***** SOURCE MATERIAL *****
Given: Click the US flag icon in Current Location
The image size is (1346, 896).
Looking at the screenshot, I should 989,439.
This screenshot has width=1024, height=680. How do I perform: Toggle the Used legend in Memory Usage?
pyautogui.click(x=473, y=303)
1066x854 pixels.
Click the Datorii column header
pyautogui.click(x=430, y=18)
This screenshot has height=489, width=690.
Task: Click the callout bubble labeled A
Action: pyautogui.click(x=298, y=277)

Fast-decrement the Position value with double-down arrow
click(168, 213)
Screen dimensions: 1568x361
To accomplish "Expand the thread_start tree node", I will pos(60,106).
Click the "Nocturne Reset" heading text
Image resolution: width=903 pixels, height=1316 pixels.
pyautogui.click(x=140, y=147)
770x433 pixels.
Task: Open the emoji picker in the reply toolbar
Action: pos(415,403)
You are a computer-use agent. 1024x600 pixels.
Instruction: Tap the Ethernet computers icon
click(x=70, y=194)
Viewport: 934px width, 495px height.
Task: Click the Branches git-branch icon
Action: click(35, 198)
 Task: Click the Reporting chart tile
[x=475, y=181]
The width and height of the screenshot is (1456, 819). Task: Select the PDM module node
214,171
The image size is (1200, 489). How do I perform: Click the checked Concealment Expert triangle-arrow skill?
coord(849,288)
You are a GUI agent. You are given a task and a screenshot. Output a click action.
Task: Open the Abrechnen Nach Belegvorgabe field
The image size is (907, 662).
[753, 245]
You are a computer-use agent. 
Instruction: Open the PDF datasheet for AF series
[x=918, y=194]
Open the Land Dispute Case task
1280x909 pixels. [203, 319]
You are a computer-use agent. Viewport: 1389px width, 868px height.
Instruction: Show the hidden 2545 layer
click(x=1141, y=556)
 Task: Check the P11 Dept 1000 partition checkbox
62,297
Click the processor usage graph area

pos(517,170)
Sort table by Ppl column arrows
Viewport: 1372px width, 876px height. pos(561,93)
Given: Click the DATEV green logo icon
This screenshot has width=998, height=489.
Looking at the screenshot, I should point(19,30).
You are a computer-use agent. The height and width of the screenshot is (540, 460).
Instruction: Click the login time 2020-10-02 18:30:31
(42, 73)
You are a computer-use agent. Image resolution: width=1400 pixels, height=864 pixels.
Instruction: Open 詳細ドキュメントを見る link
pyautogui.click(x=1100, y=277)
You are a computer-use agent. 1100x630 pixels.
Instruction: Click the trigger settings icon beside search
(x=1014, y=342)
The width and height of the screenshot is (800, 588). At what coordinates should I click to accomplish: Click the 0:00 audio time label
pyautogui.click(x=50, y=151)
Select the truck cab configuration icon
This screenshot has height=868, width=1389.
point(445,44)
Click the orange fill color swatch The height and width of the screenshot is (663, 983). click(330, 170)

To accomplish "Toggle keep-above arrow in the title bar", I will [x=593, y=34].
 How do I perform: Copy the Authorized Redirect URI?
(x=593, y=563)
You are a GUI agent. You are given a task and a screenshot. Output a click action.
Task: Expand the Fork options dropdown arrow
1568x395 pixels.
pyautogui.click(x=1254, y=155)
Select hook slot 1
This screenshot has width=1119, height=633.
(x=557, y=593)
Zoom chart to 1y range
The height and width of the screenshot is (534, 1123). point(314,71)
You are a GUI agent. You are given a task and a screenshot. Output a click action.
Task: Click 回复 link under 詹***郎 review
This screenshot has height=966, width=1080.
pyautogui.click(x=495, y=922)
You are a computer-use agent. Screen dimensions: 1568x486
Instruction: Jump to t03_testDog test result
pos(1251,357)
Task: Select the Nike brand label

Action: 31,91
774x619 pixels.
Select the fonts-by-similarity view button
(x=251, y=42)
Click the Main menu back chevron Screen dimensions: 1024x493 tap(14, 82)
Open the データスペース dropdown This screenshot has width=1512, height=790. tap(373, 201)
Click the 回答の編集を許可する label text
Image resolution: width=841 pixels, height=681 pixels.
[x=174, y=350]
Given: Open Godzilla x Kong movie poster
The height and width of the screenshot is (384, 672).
*****
### PROBLEM TO SOLVE
The data must be transcribed in full. Every word stays the same.

### RESPONSE TO THIS EXERCISE
Given: Click the US flag icon in Current Location
The image size is (1346, 896).
Looking at the screenshot, I should 989,439.
This screenshot has width=1024, height=680. How do I perform: Toggle the Used legend in Memory Usage?
pyautogui.click(x=473, y=303)
1066x854 pixels.
Click the Datorii column header
pyautogui.click(x=430, y=18)
This screenshot has height=489, width=690.
Task: Click the callout bubble labeled A
Action: pyautogui.click(x=298, y=277)

Fast-decrement the Position value with double-down arrow
click(168, 213)
Screen dimensions: 1568x361
To accomplish "Expand the thread_start tree node", I will pos(60,106).
Click the "Nocturne Reset" heading text
Image resolution: width=903 pixels, height=1316 pixels.
pyautogui.click(x=140, y=147)
770x433 pixels.
Task: Open the emoji picker in the reply toolbar
Action: pos(415,403)
You are a computer-use agent. 1024x600 pixels.
Instruction: Tap the Ethernet computers icon
click(x=70, y=194)
Viewport: 934px width, 495px height.
Task: Click the Branches git-branch icon
Action: click(35, 198)
 Task: Click the Reporting chart tile
[x=475, y=181]
The width and height of the screenshot is (1456, 819). Task: Select the PDM module node
214,171
The image size is (1200, 489). How do I perform: Click the checked Concealment Expert triangle-arrow skill?
coord(849,288)
You are a GUI agent. You are given a task and a screenshot. Output a click action.
Task: Open the Abrechnen Nach Belegvorgabe field
The image size is (907, 662).
[753, 245]
You are a computer-use agent. 
Instruction: Open the PDF datasheet for AF series
[x=918, y=194]
Open the Land Dispute Case task
1280x909 pixels. [203, 319]
You are a computer-use agent. Viewport: 1389px width, 868px height.
Instruction: Show the hidden 2545 layer
click(x=1141, y=556)
 Task: Check the P11 Dept 1000 partition checkbox
62,297
Click the processor usage graph area

pos(517,170)
Sort table by Ppl column arrows
Viewport: 1372px width, 876px height. pos(561,93)
Given: Click the DATEV green logo icon
This screenshot has width=998, height=489.
Looking at the screenshot, I should point(19,30).
You are a computer-use agent. The height and width of the screenshot is (540, 460).
Instruction: Click the login time 2020-10-02 18:30:31
(42, 73)
You are a computer-use agent. Image resolution: width=1400 pixels, height=864 pixels.
Instruction: Open 詳細ドキュメントを見る link
pyautogui.click(x=1100, y=277)
You are a computer-use agent. 1100x630 pixels.
Instruction: Click the trigger settings icon beside search
(x=1014, y=342)
The width and height of the screenshot is (800, 588). At what coordinates should I click to accomplish: Click the 0:00 audio time label
pyautogui.click(x=50, y=151)
Select the truck cab configuration icon
This screenshot has height=868, width=1389.
point(445,44)
Click the orange fill color swatch The height and width of the screenshot is (663, 983). click(330, 170)

To accomplish "Toggle keep-above arrow in the title bar", I will [x=593, y=34].
 How do I perform: Copy the Authorized Redirect URI?
(x=593, y=563)
You are a GUI agent. You are given a task and a screenshot. Output a click action.
Task: Expand the Fork options dropdown arrow
1568x395 pixels.
pyautogui.click(x=1254, y=155)
Select hook slot 1
This screenshot has width=1119, height=633.
(x=557, y=593)
Zoom chart to 1y range
The height and width of the screenshot is (534, 1123). point(314,71)
You are a GUI agent. You are given a task and a screenshot. Output a click action.
Task: Click 回复 link under 詹***郎 review
This screenshot has height=966, width=1080.
pyautogui.click(x=495, y=922)
You are a computer-use agent. Screen dimensions: 1568x486
Instruction: Jump to t03_testDog test result
pos(1251,357)
Task: Select the Nike brand label

Action: 31,91
774x619 pixels.
Select the fonts-by-similarity view button
(x=251, y=42)
Click the Main menu back chevron Screen dimensions: 1024x493 tap(14, 82)
Open the データスペース dropdown This screenshot has width=1512, height=790. tap(373, 201)
Click the 回答の編集を許可する label text
Image resolution: width=841 pixels, height=681 pixels.
[x=174, y=350]
Given: Open Godzilla x Kong movie poster
The height and width of the screenshot is (384, 672).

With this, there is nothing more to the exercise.